Depois, os Magos em Jerusalém perguntam: perguntam onde está o Menino. Ensinam-nos que precisamos de interrogativos, de ouvir com atenção as perguntas do coração, da consciência; porque frequentemente é assim que fala Deus, que Se nos dirige mais com perguntas do que com respostas. Mas deixemo-nos desinquietar pelos interrogativos das crianças, pelas dúvidas, as esperanças e os desejos das pessoas do nosso tempo. Deixar-se questionar.
Além disso os Magos desafiam Herodes. Ensinam-nos que temos necessidade duma fé corajosa, profética, que não tenha medo de desafiar as lógicas obscuras do poder, tornando-se semente de justiça e fraternidade numa sociedade onde, ainda hoje, muitos “herodes” semeiam morte e massacram pobres e inocentes, na indiferença da multidão.
Por fim, os Magos regressam «por outro caminho» (Mt 2, 12): provocam-nos a percorrer estradas novas. É a criatividade do Espírito, que faz sempre coisas novas. É também uma das tarefas do Sínodo: caminhar numa escuta conjunta, para que o Espírito nos sugira caminhos novos, estradas para levar o Evangelho ao coração de quem é indiferente, vive alheado, de quem perdeu a esperança mas procura aquilo que sentiram os Magos: uma «imensa alegria» (Mt 2, 10).
No ponto culminante da viagem dos Magos, porém, há um momento crucial: tendo chegado ao destino, viram o Menino e «prostrando-se adoraram-No» (2, 11). Adoram. Lembremo-nos disto: a viagem da fé só encontra ímpeto e cumprimento na presença de Deus. Só se recuperarmos o gosto da adoração é que se renova o desejo. Porque o desejo de Deus cresce apenas permanecendo diante de Deus. Porque só Jesus cura os desejos. De que? Da ditadura das necessidades. Com efeito, o coração adoece quando os desejos coincidem apenas com as necessidades; ao passo que Deus eleva os desejos; purifica-os, cura-os, sanando-os do egoísmo e abrindo-nos ao amor por Ele e pelos irmãos.

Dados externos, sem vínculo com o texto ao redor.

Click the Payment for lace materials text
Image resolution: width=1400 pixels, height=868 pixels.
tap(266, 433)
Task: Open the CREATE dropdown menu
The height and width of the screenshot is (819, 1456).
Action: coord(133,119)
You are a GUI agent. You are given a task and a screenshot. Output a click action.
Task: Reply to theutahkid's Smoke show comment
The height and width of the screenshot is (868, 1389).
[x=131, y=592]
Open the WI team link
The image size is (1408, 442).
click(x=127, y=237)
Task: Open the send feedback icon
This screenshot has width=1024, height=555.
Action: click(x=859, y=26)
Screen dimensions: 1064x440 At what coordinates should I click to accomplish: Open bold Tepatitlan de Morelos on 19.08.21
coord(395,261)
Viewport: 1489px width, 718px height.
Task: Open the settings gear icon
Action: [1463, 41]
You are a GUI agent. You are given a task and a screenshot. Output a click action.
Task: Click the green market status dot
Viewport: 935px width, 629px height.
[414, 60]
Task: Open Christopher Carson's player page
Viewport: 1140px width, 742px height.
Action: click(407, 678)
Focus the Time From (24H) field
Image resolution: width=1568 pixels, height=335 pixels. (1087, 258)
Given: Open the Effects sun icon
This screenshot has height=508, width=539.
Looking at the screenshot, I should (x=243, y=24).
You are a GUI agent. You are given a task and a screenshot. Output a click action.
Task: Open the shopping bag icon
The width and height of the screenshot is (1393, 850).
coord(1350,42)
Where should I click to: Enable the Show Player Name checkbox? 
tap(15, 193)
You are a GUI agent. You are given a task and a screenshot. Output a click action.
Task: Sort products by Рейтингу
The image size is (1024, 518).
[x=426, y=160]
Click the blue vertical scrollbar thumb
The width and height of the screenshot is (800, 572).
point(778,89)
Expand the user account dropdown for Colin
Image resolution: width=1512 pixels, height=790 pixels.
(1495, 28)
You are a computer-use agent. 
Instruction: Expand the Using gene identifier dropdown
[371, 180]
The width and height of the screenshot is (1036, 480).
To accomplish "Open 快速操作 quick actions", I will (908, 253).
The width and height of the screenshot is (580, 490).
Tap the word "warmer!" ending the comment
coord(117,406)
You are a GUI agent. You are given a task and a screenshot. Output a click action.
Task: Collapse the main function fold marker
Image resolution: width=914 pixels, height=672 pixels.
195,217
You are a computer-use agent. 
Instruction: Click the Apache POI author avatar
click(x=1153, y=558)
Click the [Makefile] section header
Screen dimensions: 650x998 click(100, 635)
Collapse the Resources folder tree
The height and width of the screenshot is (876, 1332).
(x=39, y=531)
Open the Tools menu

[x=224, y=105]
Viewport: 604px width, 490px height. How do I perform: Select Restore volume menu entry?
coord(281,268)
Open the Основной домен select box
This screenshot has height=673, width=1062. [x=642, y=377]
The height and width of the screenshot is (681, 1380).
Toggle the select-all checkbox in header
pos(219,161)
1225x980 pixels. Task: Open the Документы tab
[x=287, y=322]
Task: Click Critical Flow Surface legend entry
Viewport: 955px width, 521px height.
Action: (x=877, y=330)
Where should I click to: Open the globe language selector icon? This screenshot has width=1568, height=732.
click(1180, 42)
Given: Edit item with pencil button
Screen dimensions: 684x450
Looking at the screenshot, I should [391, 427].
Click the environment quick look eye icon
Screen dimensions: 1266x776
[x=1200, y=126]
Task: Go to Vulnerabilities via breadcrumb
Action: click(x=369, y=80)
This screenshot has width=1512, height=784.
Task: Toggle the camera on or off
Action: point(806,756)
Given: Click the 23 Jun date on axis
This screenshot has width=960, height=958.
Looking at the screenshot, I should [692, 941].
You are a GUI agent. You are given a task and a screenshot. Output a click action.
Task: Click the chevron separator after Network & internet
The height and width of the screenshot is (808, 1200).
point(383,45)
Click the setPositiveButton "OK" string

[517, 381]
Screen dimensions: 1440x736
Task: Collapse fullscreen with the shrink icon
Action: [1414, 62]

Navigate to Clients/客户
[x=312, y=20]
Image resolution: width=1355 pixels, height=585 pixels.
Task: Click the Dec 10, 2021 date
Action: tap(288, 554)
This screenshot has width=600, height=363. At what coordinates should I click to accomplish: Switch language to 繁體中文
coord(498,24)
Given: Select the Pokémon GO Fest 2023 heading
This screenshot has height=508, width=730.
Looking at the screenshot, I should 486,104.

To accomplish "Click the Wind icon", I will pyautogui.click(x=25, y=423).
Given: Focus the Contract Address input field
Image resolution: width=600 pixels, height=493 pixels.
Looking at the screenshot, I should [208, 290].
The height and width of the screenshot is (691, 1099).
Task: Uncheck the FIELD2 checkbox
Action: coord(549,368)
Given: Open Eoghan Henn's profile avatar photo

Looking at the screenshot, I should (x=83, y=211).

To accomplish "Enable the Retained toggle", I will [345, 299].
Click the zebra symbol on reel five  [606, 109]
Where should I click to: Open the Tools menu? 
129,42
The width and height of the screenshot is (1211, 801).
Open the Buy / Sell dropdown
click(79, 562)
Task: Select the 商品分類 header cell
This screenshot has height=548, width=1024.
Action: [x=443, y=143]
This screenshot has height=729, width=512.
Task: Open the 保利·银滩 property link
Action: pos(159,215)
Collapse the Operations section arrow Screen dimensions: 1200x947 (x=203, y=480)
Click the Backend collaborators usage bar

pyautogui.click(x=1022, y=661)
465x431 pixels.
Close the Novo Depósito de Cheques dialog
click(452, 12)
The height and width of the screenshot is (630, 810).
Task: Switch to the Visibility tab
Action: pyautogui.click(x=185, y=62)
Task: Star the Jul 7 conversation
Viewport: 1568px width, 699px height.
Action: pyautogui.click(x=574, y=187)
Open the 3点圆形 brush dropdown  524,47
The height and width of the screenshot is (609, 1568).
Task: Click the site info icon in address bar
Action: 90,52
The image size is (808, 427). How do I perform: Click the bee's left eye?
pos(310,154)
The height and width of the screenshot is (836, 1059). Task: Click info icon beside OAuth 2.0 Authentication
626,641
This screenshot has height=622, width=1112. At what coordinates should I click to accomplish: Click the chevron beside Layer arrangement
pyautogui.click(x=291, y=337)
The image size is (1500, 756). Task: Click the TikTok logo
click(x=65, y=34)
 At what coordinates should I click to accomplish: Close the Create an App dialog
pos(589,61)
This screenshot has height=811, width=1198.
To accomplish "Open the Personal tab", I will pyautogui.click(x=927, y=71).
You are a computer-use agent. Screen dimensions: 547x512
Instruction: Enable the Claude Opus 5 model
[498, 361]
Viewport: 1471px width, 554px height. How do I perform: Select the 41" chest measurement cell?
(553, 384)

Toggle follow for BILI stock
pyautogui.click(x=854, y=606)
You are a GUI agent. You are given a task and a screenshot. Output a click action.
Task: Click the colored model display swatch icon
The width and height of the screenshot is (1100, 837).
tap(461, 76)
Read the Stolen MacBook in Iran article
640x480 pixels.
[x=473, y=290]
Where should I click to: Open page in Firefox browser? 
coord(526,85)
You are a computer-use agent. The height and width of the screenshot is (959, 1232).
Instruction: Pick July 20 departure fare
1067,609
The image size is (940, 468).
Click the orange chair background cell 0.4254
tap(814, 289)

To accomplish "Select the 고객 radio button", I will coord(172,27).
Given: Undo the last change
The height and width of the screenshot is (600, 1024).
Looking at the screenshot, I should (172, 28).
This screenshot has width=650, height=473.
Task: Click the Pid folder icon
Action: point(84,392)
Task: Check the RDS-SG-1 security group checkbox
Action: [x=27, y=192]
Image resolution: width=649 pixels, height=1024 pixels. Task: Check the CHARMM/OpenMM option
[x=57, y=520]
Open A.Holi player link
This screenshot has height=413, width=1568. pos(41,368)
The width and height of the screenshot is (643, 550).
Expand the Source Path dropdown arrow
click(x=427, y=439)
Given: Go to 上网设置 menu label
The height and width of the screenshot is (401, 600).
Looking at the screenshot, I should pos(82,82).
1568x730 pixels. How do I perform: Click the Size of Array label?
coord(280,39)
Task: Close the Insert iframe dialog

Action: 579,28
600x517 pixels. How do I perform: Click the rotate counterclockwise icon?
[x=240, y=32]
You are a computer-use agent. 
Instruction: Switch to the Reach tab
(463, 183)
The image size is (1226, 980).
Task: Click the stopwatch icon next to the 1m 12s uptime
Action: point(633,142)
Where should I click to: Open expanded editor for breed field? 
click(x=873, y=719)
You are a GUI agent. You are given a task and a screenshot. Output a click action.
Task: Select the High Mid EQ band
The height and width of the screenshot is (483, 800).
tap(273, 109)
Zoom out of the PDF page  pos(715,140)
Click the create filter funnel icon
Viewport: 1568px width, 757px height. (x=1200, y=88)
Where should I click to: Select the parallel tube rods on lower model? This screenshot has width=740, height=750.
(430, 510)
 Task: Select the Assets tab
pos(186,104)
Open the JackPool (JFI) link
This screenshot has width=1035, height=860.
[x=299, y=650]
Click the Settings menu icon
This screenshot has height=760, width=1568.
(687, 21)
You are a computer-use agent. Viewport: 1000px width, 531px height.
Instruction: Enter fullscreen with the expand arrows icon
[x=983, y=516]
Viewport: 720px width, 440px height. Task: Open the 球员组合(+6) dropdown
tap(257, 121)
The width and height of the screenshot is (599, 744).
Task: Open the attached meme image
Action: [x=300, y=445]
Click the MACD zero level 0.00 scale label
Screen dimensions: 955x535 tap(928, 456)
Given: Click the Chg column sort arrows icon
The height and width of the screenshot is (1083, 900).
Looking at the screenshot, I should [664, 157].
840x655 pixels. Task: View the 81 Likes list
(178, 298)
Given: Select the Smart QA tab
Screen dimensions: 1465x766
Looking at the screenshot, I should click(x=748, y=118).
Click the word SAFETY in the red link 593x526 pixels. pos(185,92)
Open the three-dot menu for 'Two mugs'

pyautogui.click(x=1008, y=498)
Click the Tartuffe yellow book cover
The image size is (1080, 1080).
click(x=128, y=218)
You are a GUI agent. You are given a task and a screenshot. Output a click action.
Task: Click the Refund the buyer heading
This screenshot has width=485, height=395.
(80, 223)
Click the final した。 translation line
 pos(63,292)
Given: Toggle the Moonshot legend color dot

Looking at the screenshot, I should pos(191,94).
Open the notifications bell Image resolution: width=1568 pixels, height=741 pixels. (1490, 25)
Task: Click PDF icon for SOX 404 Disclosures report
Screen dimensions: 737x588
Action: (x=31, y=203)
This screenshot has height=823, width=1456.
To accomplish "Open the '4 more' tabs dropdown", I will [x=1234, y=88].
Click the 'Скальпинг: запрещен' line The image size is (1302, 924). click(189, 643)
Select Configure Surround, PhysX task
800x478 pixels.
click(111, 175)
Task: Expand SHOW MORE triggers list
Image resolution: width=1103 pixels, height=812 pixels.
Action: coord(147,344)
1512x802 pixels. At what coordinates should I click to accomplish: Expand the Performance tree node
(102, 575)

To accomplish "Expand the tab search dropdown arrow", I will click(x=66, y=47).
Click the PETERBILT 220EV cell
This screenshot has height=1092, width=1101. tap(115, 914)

Por isso, não esqueçamos a Adoração: detenhamo-nos diante da Eucaristia, deixemo-nos transformar por Jesus.
Aqui, como os Magos, teremos a certeza de que, mesmo nas noites mais escuras, brilha uma estrela. É a estrela de Jesus, que vem cuidar da nossa frágil humanidade. Ponhamo-nos a caminho rumo a Ele. Não demos à apatia e à resignação a força de nos cravar na tristeza duma vida medíocre. O mundo espera dos crentes um renovado ímpeto para o Céu. Como os Magos, levantemos a cabeça, ouçamos o desejo do coração, sigamos a estrela que Deus faz brilhar sobre nós. Como pesquisadores inquietos, permaneçamos abertos às surpresas de Deus. Sonhemos, procuremos, adoremos.